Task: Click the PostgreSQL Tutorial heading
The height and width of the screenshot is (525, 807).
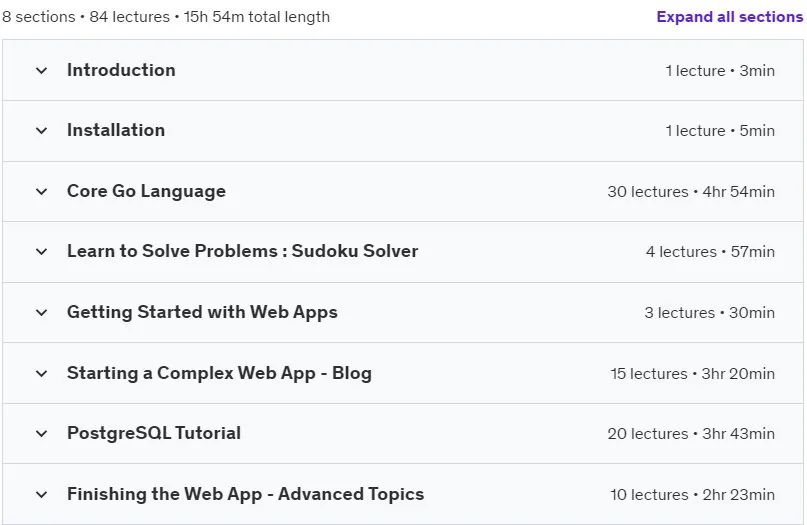Action: coord(154,433)
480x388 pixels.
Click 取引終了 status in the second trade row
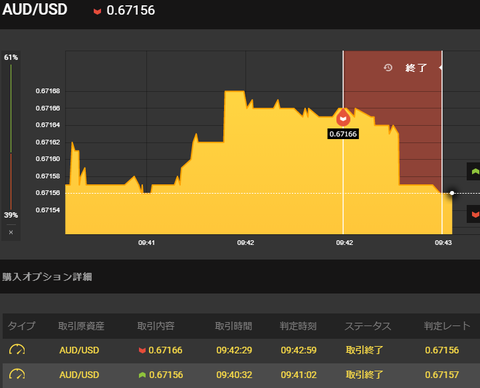[x=364, y=375]
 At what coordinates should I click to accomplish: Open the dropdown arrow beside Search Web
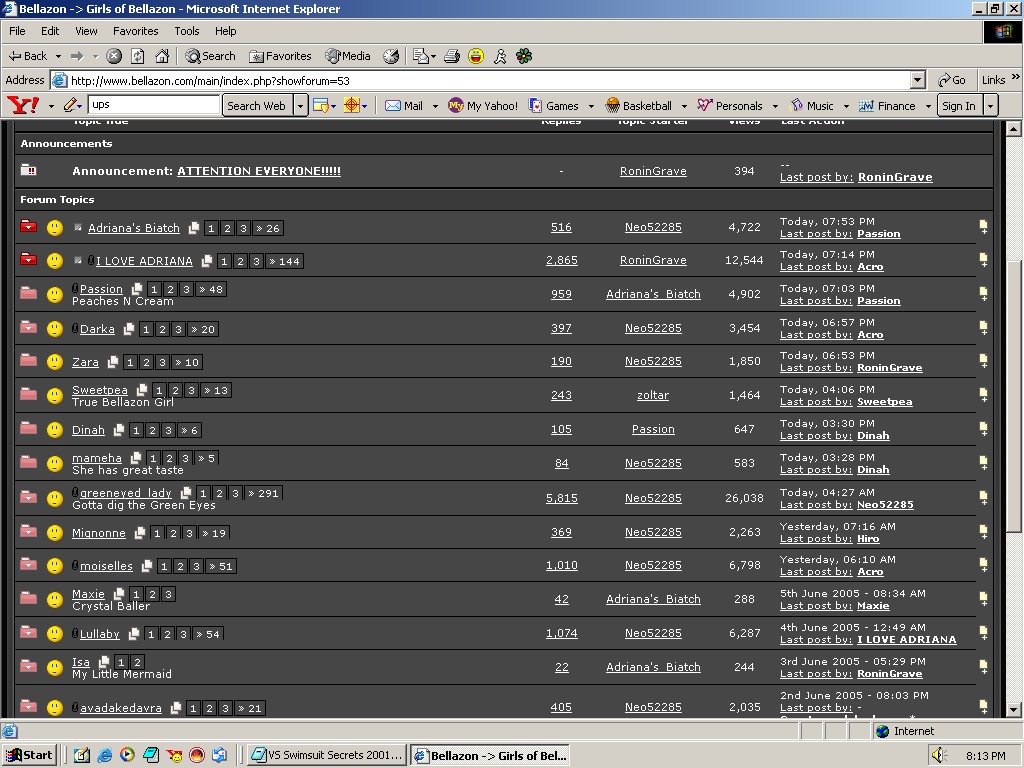click(x=300, y=105)
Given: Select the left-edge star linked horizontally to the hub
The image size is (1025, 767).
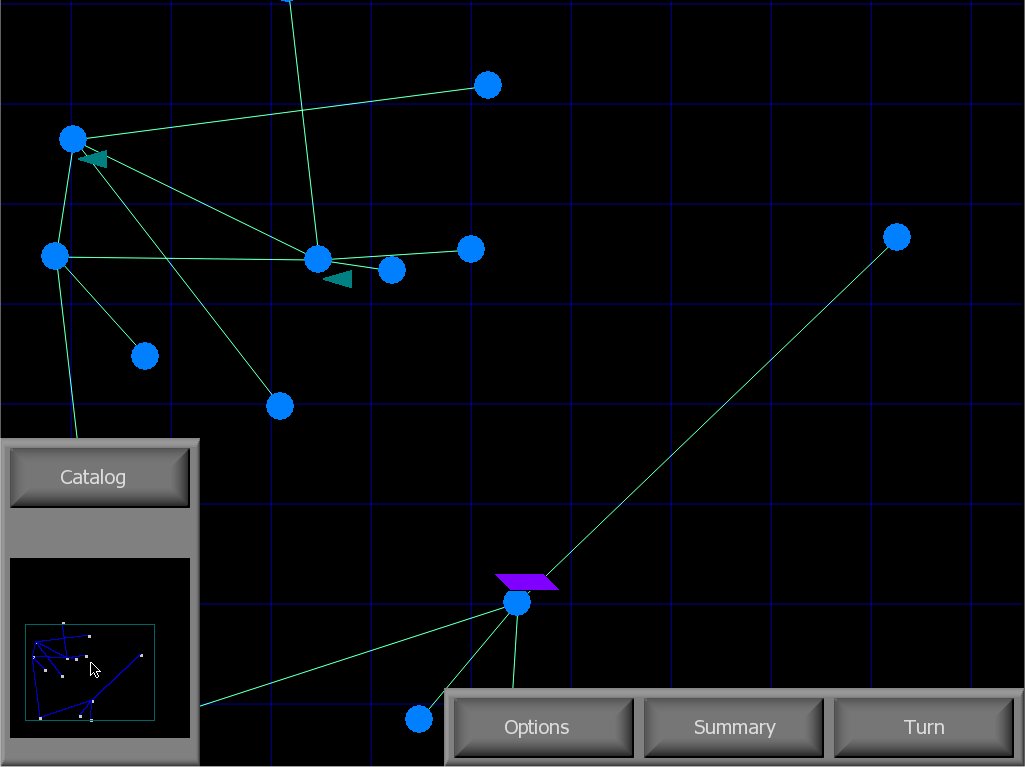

----------------------------------------

_What you should do_
Rewrite all the data above, requests included, and shift every coordinate in the answers up by 55. Leave out the pictures.

_Response to this exercise_
Task: Click the PostgreSQL Tutorial heading
The height and width of the screenshot is (525, 807).
Action: coord(209,488)
480x388 pixels.
Click 取引終了 status in the second trade row
[x=419, y=430]
 At what coordinates should I click to accomplish: Open the dropdown arrow beside Search Web
click(x=355, y=160)
Given: Select the left-edge star linked horizontally to the hub
The image size is (1025, 767).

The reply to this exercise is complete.